The book is full of delightful little touches: from the marvelous names (a minor character named Pell Grant, the stalwart Sir John Slitgizzard, Deacon Dick Thunder and his well-organized band of robbers-- married robbers, mind you) to little background details like the weighty tomes Highly Unpleasant Things it is Sometimes Necessary to Know and Things That Are Not Good to Know at All. Common words (see "trebleclef" above), and others not so common, are redefined for no clear reason-- people fight with trebleclefs, pongees, pismires, and escrees, and dine on haunches of roast gazebo-- but that only adds to the fun, as when the Prince and his companions meet at the Sign of the Rambunctious Gazebo...

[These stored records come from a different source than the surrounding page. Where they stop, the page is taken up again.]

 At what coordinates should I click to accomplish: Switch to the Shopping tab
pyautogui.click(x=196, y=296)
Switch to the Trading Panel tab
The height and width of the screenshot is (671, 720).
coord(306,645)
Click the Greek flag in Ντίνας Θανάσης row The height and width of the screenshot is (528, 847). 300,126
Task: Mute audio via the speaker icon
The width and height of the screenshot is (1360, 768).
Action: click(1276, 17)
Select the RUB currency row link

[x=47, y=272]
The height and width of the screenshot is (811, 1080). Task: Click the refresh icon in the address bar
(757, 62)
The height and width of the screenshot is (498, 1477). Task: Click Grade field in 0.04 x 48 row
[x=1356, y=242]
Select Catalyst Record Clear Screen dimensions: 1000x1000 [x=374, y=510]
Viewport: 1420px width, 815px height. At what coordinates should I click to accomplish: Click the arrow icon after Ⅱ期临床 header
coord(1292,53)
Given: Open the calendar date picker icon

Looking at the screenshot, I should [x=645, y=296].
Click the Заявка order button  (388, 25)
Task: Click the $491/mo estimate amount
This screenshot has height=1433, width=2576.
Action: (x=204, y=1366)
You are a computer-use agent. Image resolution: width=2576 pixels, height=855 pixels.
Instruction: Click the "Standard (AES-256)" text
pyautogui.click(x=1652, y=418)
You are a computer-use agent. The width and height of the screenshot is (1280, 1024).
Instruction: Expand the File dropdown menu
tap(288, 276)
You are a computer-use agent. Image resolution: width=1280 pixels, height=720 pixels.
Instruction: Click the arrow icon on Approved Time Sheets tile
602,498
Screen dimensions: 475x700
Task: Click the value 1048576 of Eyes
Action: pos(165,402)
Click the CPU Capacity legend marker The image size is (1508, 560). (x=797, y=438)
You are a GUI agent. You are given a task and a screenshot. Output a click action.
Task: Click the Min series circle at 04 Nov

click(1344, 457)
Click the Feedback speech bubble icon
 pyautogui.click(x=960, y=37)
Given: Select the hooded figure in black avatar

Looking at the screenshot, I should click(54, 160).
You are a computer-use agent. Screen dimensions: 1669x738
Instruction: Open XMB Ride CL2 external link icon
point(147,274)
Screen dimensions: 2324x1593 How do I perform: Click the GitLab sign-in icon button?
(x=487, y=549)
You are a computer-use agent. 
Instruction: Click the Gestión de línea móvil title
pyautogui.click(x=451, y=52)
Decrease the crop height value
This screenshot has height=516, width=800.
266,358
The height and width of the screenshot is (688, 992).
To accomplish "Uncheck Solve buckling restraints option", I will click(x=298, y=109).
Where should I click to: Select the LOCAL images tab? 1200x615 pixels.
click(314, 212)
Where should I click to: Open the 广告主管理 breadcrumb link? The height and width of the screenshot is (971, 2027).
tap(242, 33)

The most surprising thing about this book, though, is its source. John Barnes is best known for writing some deeply unpleasant science fiction-- the cover proudly proclaims this to be a book "From the author of Mother of Storms, a disaster novel that it gritty in the same sense that staring into a sandblaster is "gritty." This is an author whose works prompted someone on rec.arts.sf.written to devise the rule that "John Barnes books containing forcible sodomy are bad, while books not containing forcible sodomy are ok."

And yet, he wrote this delightful little fantasy romp. I can't think of two more wildly different books by a single author than the unremittingly ugly Mother of Storms and this (I haven't read Kaleidoscope Century, though, which I'm told is even worse...). I can't imagine what somebody who really liked Mother of Storms would've thought on reading this, though I would guess that some expletives probably had to be deleted.

It's a mystery to me. A deeper mystery, and one that I'd badly like to see solved, is "how can we get John Barnes to write more books like this one?" I'm not wild about his other books, but this is really good stuff.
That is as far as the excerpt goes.